_Raw data_:
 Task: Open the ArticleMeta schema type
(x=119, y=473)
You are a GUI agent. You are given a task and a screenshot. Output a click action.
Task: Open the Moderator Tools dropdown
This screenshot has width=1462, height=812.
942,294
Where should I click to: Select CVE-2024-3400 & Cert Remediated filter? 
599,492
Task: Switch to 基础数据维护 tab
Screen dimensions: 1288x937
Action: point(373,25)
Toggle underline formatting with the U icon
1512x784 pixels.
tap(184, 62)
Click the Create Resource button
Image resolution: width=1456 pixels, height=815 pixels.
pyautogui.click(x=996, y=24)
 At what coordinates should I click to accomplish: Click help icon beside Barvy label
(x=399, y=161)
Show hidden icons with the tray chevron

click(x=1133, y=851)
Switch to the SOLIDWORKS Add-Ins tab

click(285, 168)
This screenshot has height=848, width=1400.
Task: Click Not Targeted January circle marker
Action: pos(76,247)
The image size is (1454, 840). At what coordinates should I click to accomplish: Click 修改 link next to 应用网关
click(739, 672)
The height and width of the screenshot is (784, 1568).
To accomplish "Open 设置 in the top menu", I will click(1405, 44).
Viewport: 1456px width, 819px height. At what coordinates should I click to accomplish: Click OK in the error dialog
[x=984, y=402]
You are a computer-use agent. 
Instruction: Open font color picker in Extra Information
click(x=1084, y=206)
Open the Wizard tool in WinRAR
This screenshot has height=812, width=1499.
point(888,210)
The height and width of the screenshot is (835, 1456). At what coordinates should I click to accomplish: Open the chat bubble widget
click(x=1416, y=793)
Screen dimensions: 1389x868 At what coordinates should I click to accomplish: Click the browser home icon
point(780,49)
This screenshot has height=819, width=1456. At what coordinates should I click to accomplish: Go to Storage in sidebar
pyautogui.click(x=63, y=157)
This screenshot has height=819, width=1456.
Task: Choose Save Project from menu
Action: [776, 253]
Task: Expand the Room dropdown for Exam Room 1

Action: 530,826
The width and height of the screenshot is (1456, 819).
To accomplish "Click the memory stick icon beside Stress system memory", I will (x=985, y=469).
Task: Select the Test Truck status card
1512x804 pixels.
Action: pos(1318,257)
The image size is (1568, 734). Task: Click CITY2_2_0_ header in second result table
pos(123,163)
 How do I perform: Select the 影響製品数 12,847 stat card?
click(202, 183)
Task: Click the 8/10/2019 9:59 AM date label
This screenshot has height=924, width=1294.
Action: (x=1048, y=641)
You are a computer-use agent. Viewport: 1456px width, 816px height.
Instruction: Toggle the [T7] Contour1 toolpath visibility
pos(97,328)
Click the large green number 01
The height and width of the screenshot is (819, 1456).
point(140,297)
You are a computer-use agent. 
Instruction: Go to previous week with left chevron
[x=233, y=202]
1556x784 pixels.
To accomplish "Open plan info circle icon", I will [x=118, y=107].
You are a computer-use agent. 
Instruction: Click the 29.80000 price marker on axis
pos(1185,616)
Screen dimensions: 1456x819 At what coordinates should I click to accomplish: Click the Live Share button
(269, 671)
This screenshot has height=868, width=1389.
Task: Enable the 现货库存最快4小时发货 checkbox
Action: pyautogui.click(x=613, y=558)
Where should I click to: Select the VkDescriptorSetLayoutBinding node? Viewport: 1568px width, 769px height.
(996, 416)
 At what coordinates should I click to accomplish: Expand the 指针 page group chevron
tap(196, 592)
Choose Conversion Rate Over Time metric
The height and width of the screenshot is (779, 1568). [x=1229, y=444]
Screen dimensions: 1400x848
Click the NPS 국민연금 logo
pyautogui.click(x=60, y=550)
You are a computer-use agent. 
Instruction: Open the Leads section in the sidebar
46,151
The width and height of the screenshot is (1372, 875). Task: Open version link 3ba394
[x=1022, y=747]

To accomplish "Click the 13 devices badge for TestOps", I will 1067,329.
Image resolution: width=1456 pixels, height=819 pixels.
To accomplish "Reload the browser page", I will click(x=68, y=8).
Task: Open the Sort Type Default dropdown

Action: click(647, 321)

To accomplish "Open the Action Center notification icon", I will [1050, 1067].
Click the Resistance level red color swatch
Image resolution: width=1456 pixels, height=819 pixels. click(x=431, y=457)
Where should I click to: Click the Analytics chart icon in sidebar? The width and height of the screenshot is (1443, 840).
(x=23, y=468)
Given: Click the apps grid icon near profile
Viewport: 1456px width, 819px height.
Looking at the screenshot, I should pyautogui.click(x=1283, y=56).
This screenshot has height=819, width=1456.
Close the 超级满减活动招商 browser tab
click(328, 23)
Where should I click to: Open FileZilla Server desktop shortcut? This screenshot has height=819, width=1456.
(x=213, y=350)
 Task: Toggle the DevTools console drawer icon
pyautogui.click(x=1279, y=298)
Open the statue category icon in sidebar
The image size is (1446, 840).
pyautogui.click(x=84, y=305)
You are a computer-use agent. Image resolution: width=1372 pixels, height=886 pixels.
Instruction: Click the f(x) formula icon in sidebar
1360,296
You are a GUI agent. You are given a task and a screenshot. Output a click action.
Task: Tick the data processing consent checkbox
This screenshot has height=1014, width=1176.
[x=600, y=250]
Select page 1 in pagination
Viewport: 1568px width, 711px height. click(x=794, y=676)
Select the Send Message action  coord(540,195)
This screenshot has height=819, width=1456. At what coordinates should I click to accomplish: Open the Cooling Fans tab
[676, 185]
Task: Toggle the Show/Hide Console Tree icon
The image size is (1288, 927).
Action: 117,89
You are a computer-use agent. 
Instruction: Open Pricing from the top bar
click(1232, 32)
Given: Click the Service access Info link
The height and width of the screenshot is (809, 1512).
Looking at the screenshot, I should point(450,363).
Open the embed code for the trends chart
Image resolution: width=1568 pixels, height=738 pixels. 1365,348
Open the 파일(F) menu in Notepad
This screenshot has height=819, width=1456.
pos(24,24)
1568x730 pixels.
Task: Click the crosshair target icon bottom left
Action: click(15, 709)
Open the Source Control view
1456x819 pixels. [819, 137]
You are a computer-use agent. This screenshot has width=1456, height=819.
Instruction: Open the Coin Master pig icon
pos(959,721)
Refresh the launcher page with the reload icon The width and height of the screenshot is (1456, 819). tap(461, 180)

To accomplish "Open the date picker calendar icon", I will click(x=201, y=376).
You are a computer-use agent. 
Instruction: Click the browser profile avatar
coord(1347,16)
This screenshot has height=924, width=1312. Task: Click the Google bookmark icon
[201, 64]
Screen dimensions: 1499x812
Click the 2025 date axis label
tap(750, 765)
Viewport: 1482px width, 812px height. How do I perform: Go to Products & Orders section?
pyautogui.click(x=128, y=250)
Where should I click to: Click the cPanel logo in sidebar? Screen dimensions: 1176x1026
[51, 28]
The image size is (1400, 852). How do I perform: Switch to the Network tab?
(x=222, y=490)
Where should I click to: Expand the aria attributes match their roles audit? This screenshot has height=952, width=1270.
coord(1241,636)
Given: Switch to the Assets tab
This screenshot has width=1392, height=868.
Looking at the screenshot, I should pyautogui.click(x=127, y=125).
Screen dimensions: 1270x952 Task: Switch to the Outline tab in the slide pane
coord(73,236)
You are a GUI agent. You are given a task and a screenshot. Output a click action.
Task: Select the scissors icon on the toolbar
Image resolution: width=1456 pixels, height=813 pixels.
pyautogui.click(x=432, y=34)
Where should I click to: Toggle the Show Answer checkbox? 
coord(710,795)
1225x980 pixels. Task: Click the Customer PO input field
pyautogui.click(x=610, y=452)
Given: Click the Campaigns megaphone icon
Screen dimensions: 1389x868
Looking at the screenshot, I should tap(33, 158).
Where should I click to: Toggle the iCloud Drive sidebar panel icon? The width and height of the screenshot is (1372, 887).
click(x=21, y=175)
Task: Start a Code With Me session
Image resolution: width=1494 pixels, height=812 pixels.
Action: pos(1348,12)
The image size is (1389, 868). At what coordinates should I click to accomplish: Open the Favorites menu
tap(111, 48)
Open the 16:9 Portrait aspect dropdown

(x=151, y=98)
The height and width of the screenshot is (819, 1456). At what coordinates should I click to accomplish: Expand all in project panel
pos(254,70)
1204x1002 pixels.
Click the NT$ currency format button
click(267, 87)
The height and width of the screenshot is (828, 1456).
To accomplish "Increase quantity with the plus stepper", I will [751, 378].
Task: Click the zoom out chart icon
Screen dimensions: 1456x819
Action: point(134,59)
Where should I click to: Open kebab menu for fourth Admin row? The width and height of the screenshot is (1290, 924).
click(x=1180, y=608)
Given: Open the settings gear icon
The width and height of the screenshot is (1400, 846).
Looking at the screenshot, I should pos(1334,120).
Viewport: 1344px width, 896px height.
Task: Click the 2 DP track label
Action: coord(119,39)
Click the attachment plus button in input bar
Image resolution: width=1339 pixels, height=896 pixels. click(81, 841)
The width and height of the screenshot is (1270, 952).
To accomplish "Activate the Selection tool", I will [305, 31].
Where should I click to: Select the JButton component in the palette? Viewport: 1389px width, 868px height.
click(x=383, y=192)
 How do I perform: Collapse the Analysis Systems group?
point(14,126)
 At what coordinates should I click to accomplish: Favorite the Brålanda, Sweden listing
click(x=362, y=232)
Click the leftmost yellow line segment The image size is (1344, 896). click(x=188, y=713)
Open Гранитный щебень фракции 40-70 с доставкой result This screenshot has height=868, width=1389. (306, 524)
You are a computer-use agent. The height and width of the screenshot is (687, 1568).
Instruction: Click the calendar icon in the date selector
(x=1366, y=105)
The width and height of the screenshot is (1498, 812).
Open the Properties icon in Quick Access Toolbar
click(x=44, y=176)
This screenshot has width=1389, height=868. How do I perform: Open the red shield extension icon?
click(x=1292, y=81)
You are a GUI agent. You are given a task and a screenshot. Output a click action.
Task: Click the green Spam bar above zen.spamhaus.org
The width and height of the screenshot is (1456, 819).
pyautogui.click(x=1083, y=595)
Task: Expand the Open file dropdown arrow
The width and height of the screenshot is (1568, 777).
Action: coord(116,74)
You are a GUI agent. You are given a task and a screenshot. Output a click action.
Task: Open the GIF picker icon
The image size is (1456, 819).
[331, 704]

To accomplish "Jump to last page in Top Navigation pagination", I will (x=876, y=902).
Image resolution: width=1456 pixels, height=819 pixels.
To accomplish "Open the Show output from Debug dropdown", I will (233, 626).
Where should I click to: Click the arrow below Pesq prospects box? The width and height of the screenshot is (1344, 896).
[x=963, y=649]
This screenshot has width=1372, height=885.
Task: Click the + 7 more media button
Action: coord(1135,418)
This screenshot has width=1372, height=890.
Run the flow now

_Your assignment_: Look for the line with "This screenshot has width=1372, height=890." in the listing above. Print it and each later line exactly, ending with the last line.

_Answer to this task_:
This screenshot has width=1372, height=890.
Run the flow now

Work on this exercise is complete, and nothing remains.